━━ Data in this exercise

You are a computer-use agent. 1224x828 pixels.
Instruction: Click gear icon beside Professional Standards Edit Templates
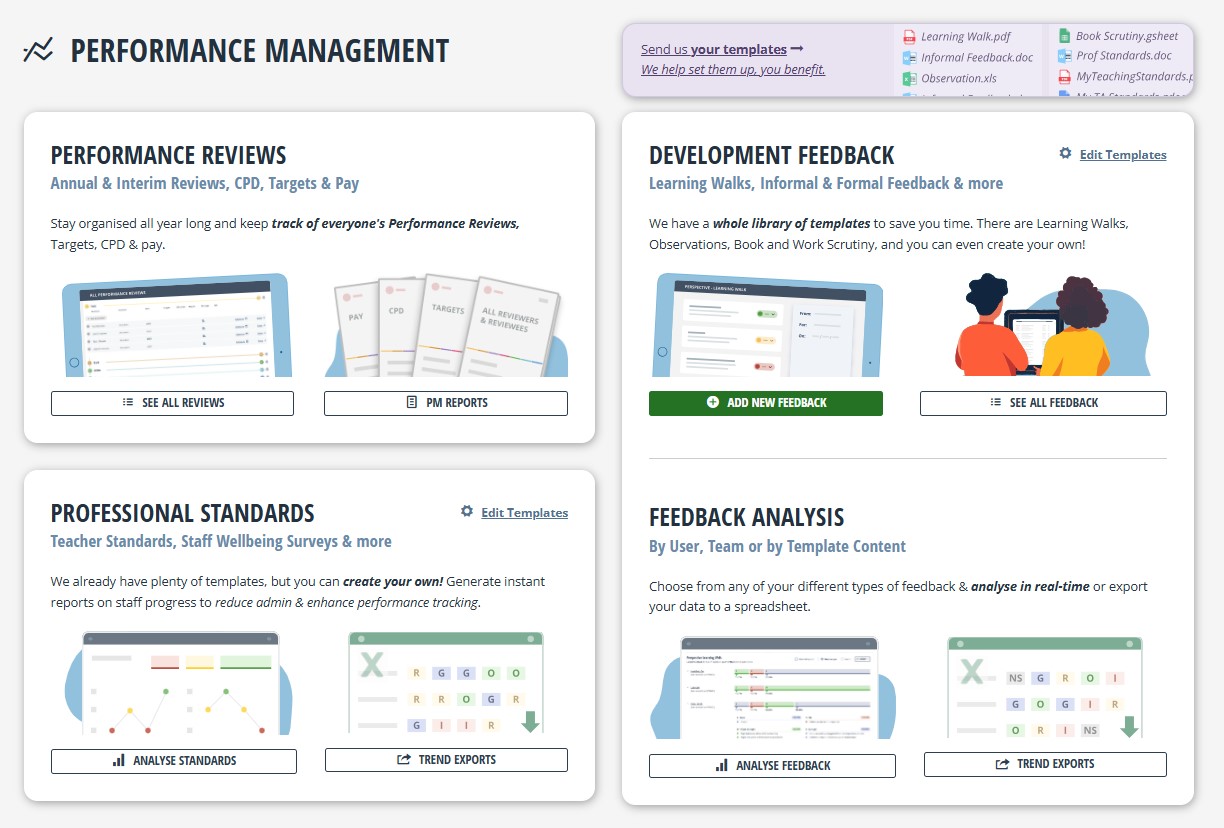[466, 512]
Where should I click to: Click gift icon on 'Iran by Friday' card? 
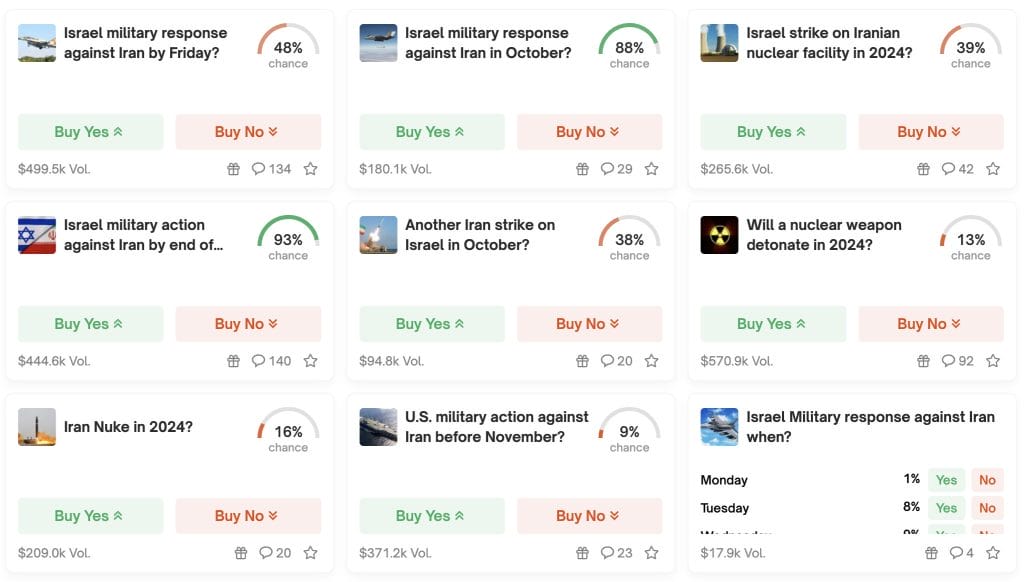click(233, 169)
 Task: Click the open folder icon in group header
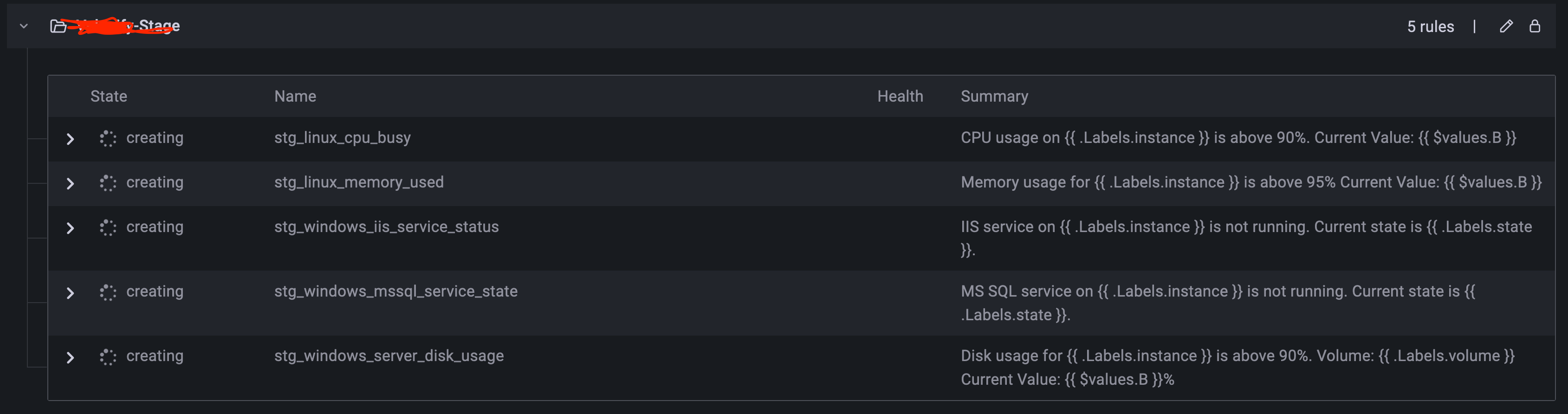(x=58, y=26)
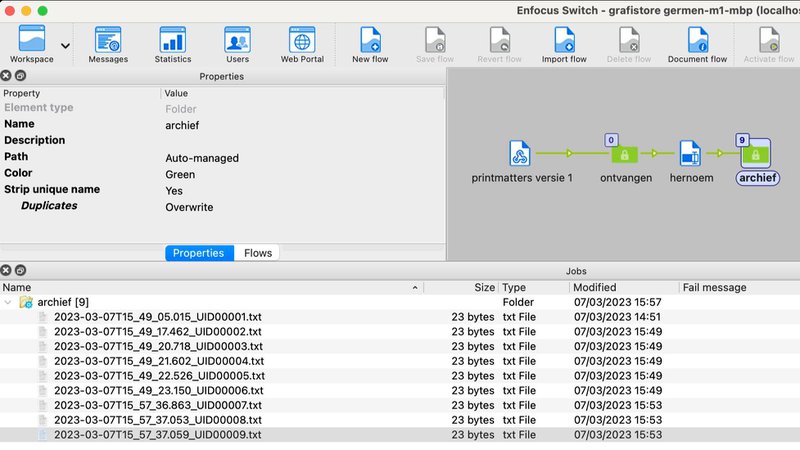Select the printmatters versie 1 flow element
The image size is (800, 450).
coord(520,154)
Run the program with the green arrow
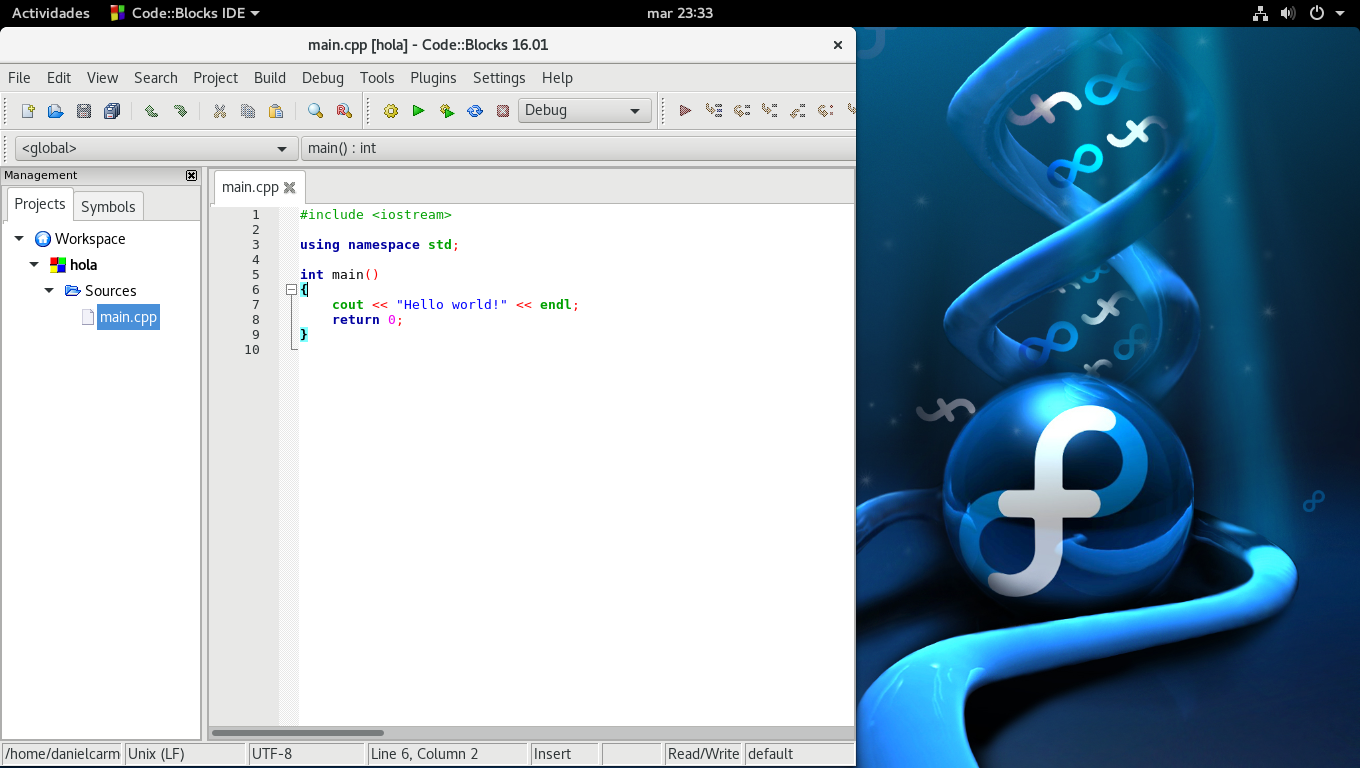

━━━━

* [Exercise objective]:
Each line of the material is to be output exactly. Images are not part of the expected output.

* [Your solution]:
You are a computer-use agent. 1224x828 pixels.
Instruction: Click gear icon beside Professional Standards Edit Templates
[466, 512]
Where should I click to: Click gift icon on 'Iran by Friday' card? 
click(233, 169)
 Task: Click the open folder icon in group header
(x=58, y=26)
Select the printmatters versie 1 flow element
The image size is (800, 450).
coord(520,154)
Run the program with the green arrow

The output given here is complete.